La Californie sévit contre les deepfakes politiques et pornographiques avec deux nouveaux projets de loi,
les résidents pourront poursuivre quiconque met leur image dans du porno sans consentement
Aux États-Unis, l’État de Californie a voté deux nouvelles lois pour lutter contre les deepfakes. Les deux lois, AB 730 et AB 602, cible des situations bien déterminées où les deepfakes sont les plus courants. La première loi rend illégale la diffusion de toute vidéo manipulée qui pourrait discréditer un candidat dans les 60 jours avant une élection et l’autre permettra aux résidents de poursuivre en justice quiconque met leur image dans du porno sans leur approbation. Les deux lois ont été signées jeudi dernier par le gouverneur de la Californie, Gavin Newsom.

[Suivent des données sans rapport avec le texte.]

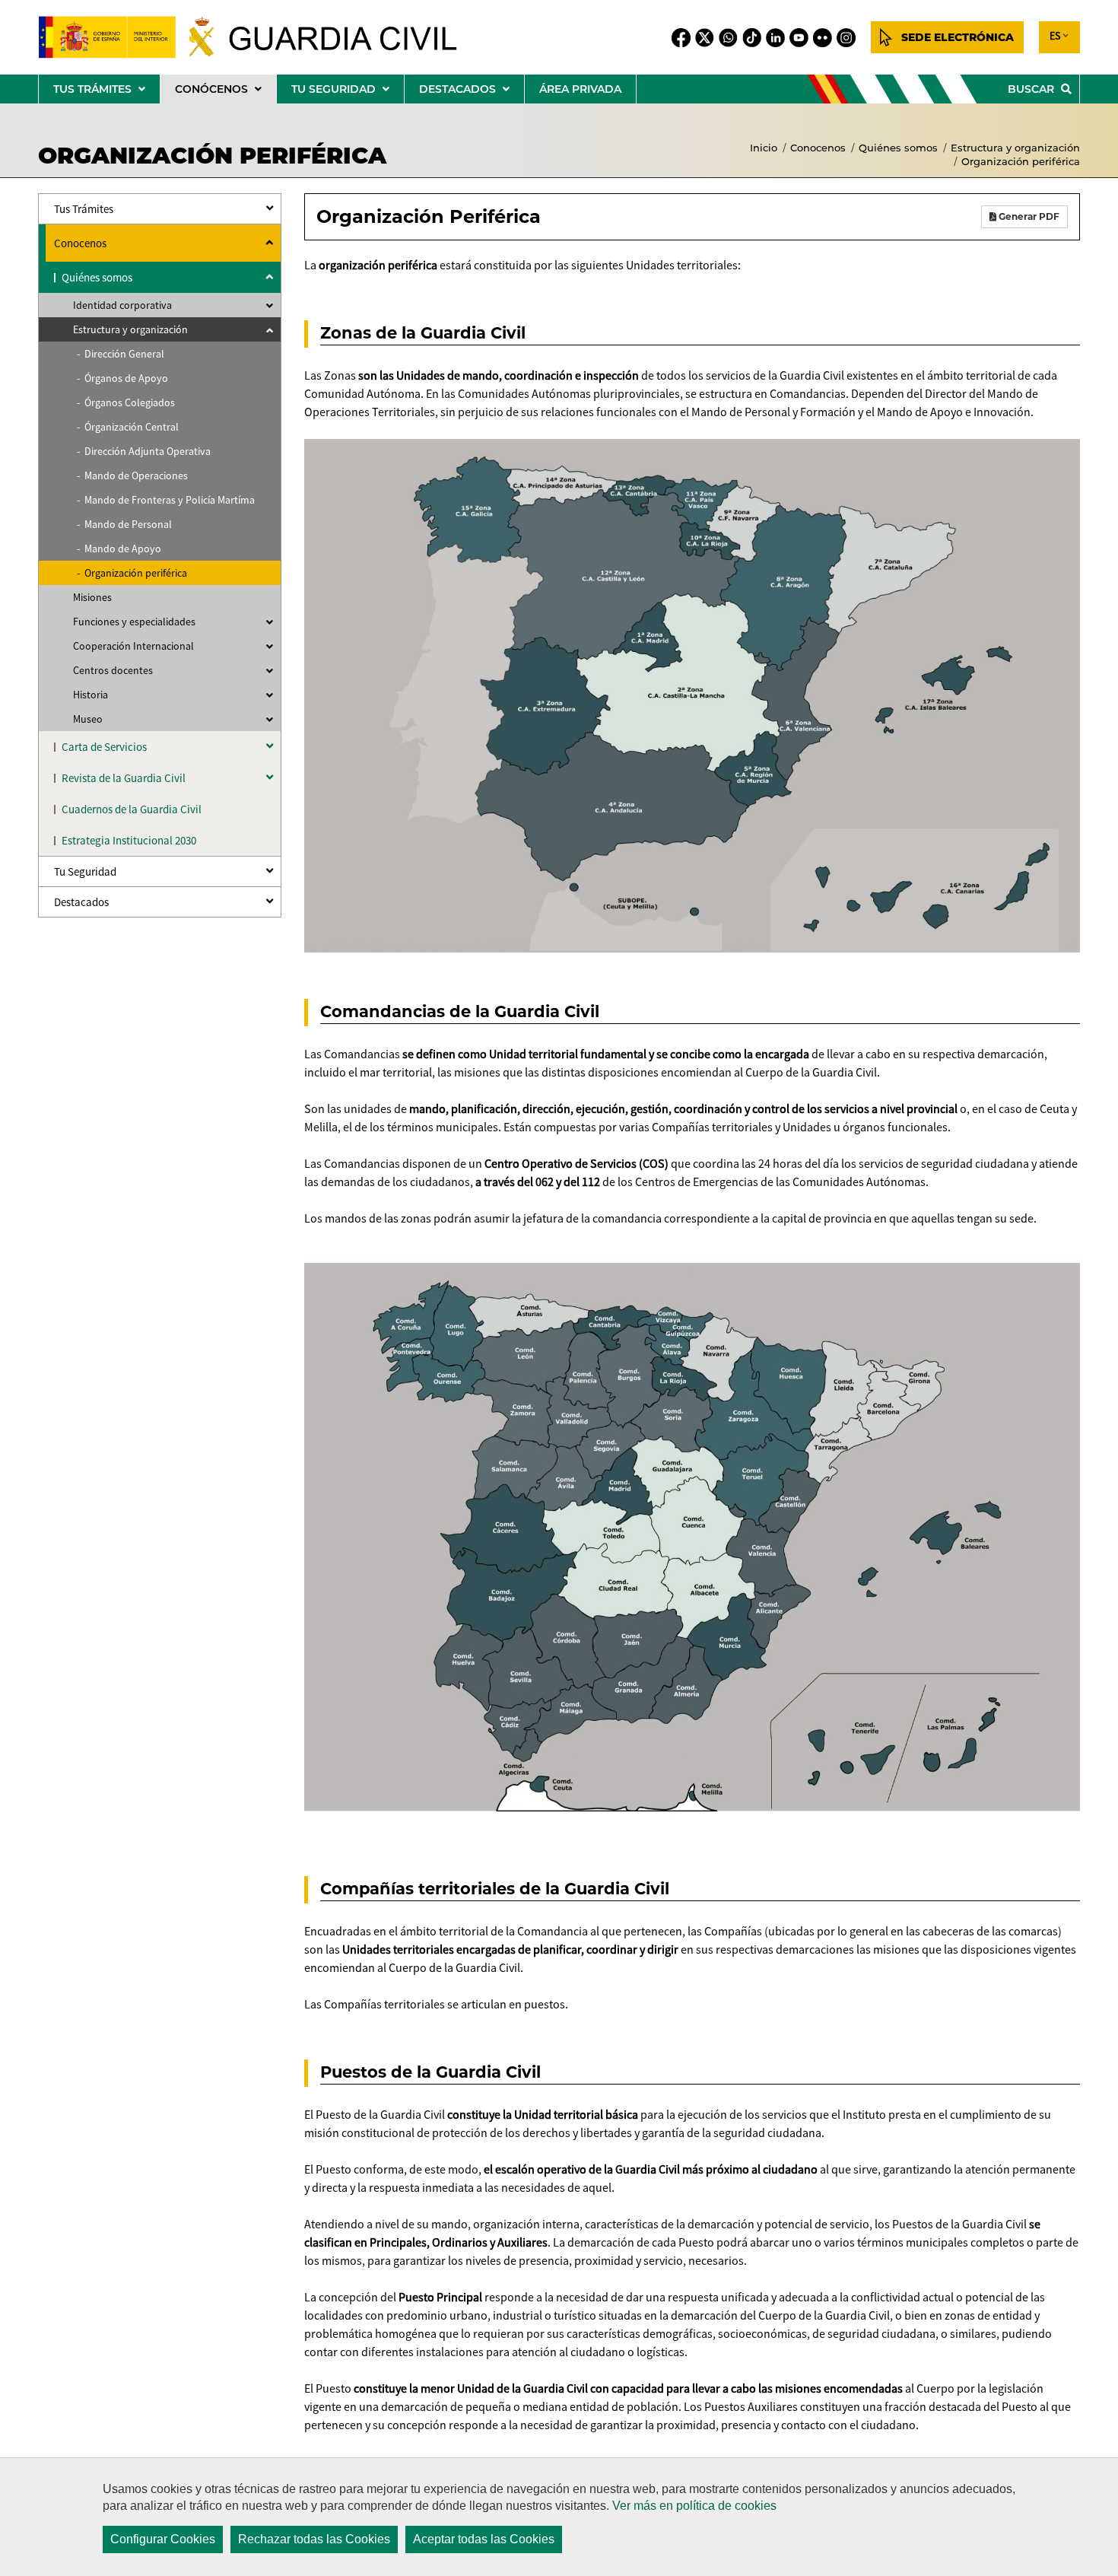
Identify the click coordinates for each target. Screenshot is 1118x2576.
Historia (90, 694)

Un deepfake ou hypertrucage en français est une technique de synthèse d'images basée sur l'intelligence artificielle. Il est utilisé pour combiner et superposer des images et des vidéos existantes afin de les manipuler à l’aide de l’apprentissage automatique. C’est une technologie en développement et les chercheurs continuent d’améliorer les méthodes qui contribueront sans doute à révolutionner certains secteurs d’activité, mais qui ne manqueront peut-être pas de se retrouver comme une arme entre les mains des personnes malveillantes.
Malheureusement, ce dernier cas a commencé à être observé sur le net ces dernières années. Des deepfakes mettant en scènes des politiciens ou des deepfakes orientés vers le secteur de la pornographie ont envahi le net récemment. Bien sûr, la plupart des gouvernements considèrent cette technologie comme nuisible pour la sécurité nationale, mais ils sont peu, ou quasi inexistants, ceux qui disposent de lois fédérales pour lutter contre la propagation des deepfakes. L’État de Californie, aux États-Unis, a décidé de sévir par rapport à cela et s’est doté de nouvelles lois ce jeudi.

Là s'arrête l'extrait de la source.